Extracted data =>
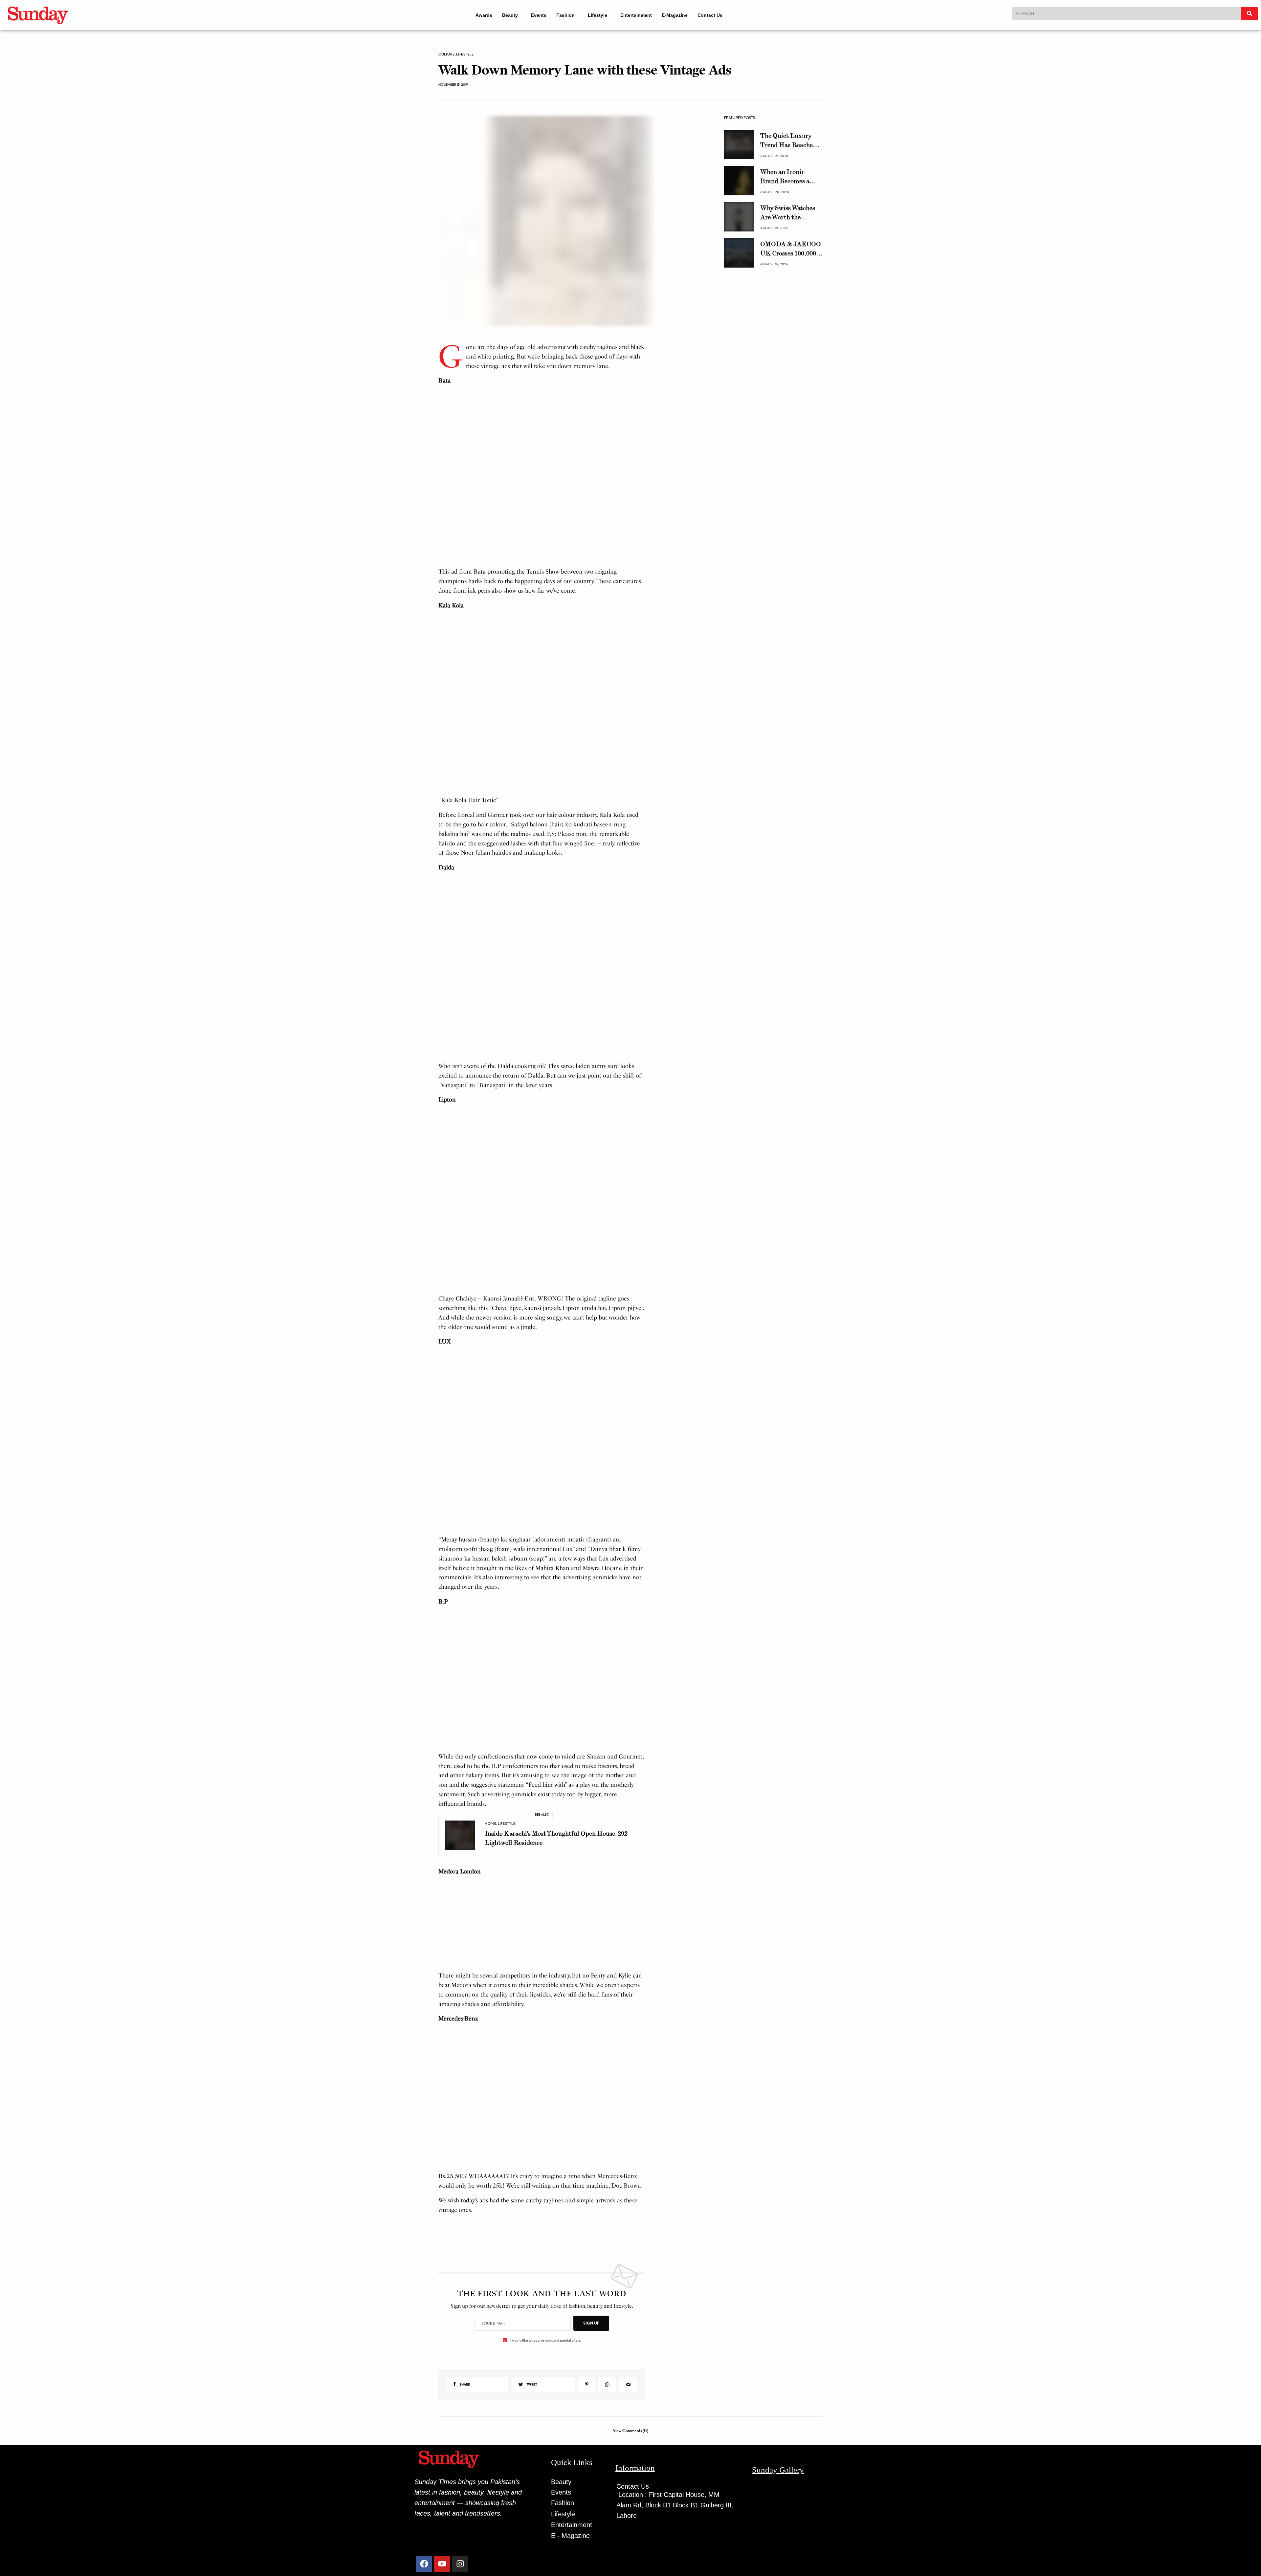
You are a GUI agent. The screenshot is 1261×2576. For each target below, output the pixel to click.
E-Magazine (679, 15)
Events (537, 15)
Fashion (564, 15)
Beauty (506, 15)
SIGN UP (591, 2524)
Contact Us (714, 15)
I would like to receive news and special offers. (545, 2542)
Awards (479, 15)
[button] (509, 15)
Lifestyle (599, 15)
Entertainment (640, 15)
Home (490, 1970)
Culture (446, 54)
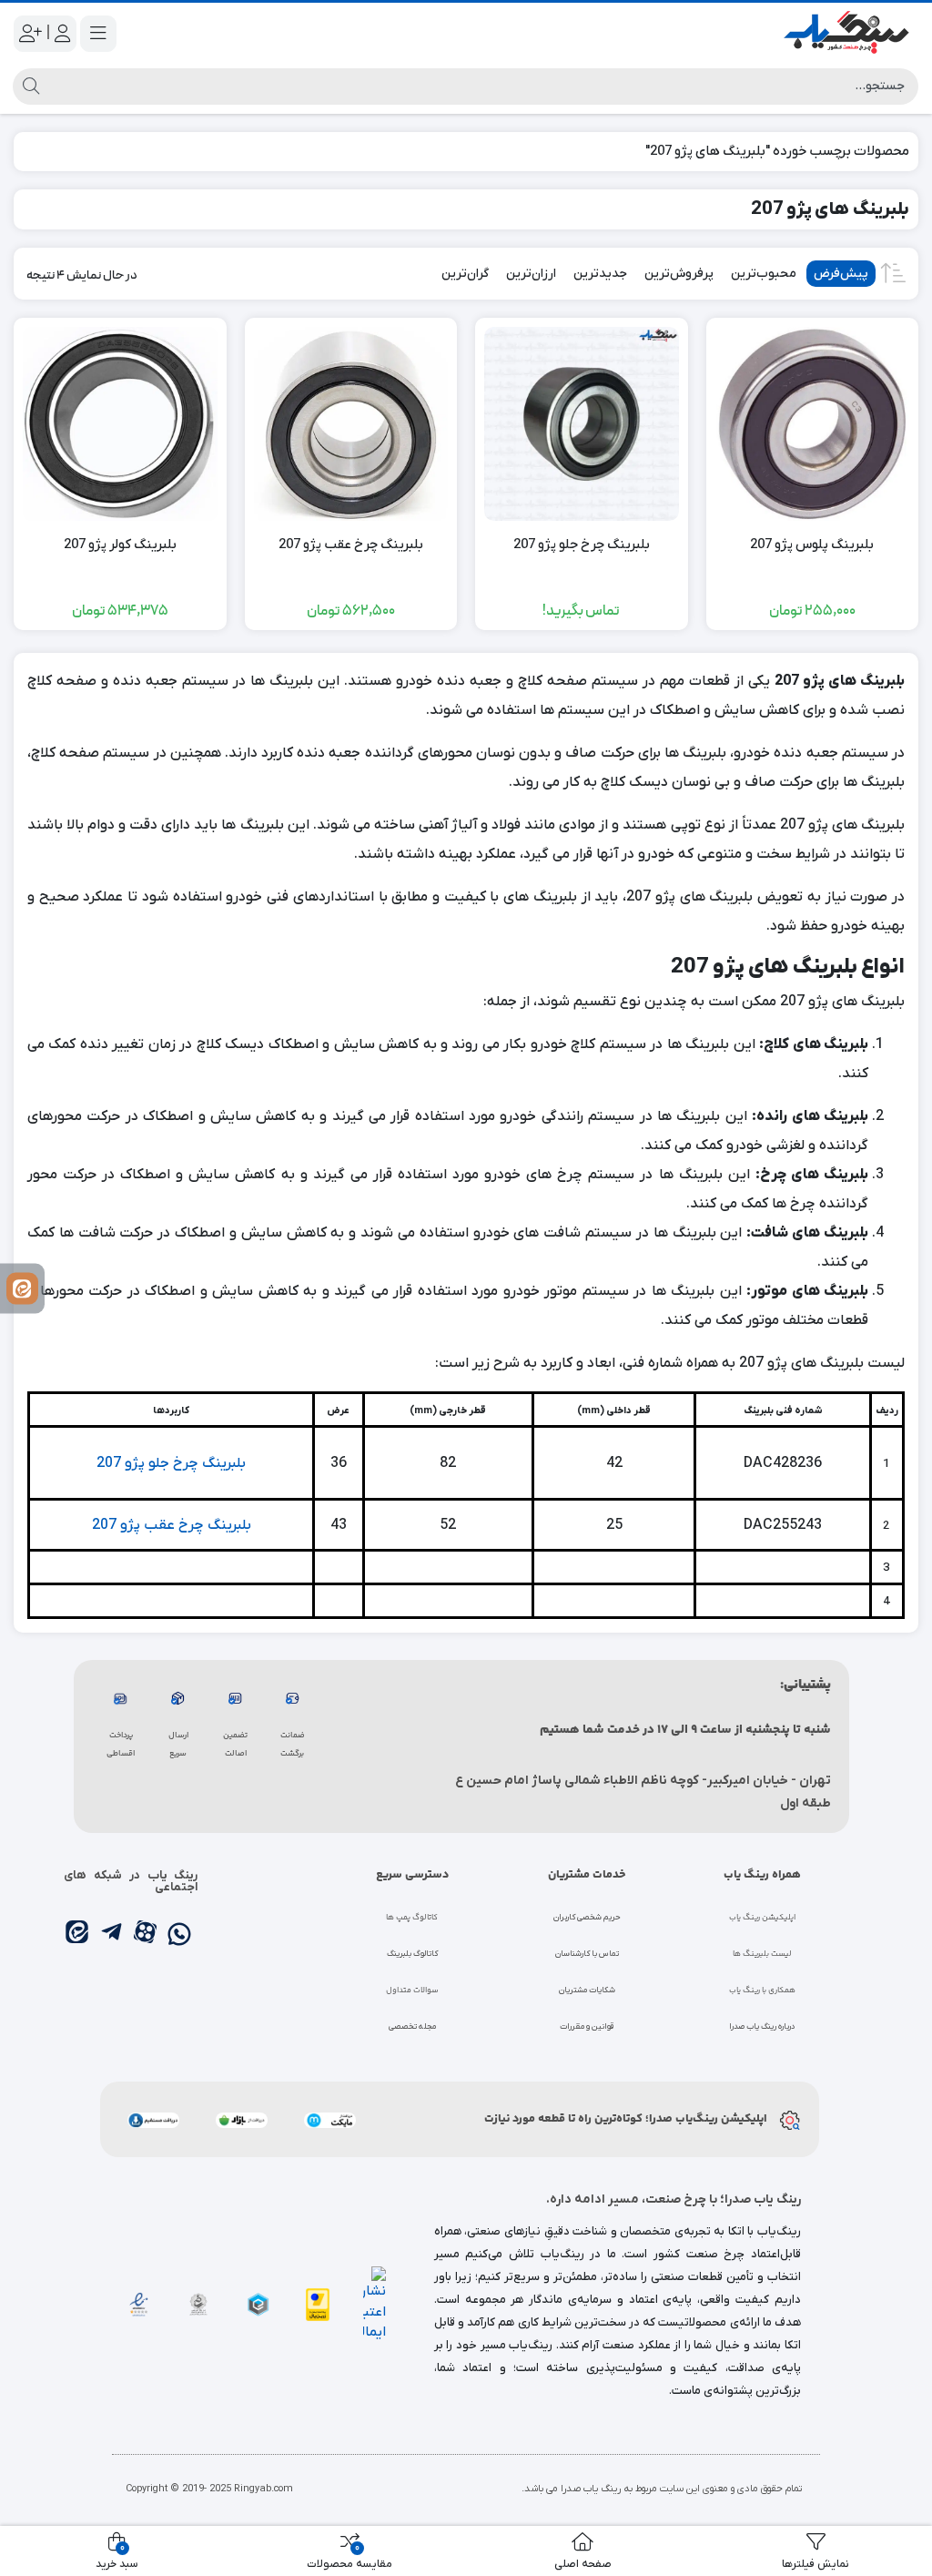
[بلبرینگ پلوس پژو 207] (812, 424)
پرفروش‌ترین (679, 273)
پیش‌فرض (841, 273)
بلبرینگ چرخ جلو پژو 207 (581, 544)
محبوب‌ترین (763, 273)
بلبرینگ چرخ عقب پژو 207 (351, 544)
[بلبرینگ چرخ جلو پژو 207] (581, 424)
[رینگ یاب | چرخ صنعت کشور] (845, 33)
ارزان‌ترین (531, 273)
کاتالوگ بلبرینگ (412, 1954)
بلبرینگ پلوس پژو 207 (812, 544)
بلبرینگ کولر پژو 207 (120, 544)
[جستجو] (29, 86)
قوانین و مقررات (586, 2026)
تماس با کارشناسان (587, 1954)
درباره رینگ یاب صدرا (762, 2026)
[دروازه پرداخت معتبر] (317, 2304)
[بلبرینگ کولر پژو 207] (120, 424)
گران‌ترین (465, 273)
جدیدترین (600, 273)
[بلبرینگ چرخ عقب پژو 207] (351, 424)
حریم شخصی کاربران (587, 1917)
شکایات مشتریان (587, 1990)
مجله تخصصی (412, 2026)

Your objective => Restate all of the material above word for word. Pictures do not belong in it.

Your solution =>
You are a GUI agent. The screenshot is 1261×2576. For each target below, output the pixel to click.
E-Magazine (679, 15)
Events (537, 15)
Fashion (564, 15)
Beauty (506, 15)
SIGN UP (591, 2524)
Contact Us (714, 15)
I would like to receive news and special offers. (545, 2542)
Awards (479, 15)
[button] (509, 15)
Lifestyle (599, 15)
Entertainment (640, 15)
Home (490, 1970)
Culture (446, 54)
[بلبرینگ پلوس پژو 207] (812, 424)
پرفروش‌ترین (679, 273)
پیش‌فرض (841, 273)
بلبرینگ چرخ جلو پژو 207 (581, 544)
محبوب‌ترین (763, 273)
بلبرینگ چرخ عقب پژو 207 (351, 544)
[بلبرینگ چرخ جلو پژو 207] (581, 424)
[رینگ یاب | چرخ صنعت کشور] (845, 33)
ارزان‌ترین (531, 273)
کاتالوگ بلبرینگ (412, 1954)
بلبرینگ پلوس پژو 207 (812, 544)
بلبرینگ کولر پژو 207 (120, 544)
[جستجو] (29, 86)
قوانین و مقررات (586, 2026)
تماس با کارشناسان (587, 1954)
درباره رینگ یاب صدرا (762, 2026)
[دروازه پرداخت معتبر] (317, 2304)
[بلبرینگ کولر پژو 207] (120, 424)
گران‌ترین (465, 273)
جدیدترین (600, 273)
[بلبرینگ چرخ عقب پژو 207] (351, 424)
حریم شخصی کاربران (587, 1917)
شکایات مشتریان (587, 1990)
مجله تخصصی (412, 2026)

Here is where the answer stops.